TASK DIRECTIONS:
Retype, word for word, only the lines from the one with "This screenshot has width=1672, height=941." through the last line of the data below.

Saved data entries
######

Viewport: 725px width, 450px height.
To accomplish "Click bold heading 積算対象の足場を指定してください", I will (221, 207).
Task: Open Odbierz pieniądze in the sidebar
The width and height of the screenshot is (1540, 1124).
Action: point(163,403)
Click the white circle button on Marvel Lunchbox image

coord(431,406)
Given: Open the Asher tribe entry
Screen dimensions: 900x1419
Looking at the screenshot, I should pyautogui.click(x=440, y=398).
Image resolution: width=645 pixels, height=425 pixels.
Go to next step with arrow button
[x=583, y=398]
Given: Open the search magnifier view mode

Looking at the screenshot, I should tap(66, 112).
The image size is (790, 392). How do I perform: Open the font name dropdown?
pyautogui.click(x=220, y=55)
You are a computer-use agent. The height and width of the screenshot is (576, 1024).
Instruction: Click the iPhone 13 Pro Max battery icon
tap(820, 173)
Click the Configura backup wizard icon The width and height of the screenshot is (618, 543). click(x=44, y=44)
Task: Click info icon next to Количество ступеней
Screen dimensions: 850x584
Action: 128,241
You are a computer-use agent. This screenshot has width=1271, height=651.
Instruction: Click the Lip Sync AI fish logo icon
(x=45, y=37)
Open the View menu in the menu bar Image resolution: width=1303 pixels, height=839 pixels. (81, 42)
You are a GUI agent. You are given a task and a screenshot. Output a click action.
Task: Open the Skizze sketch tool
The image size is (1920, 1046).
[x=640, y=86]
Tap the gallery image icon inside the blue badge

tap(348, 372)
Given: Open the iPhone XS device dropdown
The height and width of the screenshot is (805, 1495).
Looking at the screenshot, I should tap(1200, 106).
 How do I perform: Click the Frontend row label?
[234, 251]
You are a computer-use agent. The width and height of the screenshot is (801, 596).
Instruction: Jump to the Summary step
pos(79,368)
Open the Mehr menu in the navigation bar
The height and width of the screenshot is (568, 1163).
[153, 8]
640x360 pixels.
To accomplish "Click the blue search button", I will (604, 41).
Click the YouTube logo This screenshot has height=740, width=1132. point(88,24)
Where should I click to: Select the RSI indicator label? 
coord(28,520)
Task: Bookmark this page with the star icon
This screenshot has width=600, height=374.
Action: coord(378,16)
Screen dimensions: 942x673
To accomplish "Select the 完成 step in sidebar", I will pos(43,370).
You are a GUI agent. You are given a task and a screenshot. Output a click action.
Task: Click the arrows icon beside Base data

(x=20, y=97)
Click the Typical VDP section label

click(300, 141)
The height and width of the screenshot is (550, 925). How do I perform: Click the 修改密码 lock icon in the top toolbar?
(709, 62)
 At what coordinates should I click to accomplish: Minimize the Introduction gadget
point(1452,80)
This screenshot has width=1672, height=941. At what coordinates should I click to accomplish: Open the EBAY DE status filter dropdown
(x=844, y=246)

######

RESPONSE BELOW:
This screenshot has width=1672, height=941. At what coordinates should I click to accomplish: Open the EBAY DE status filter dropdown
(x=844, y=246)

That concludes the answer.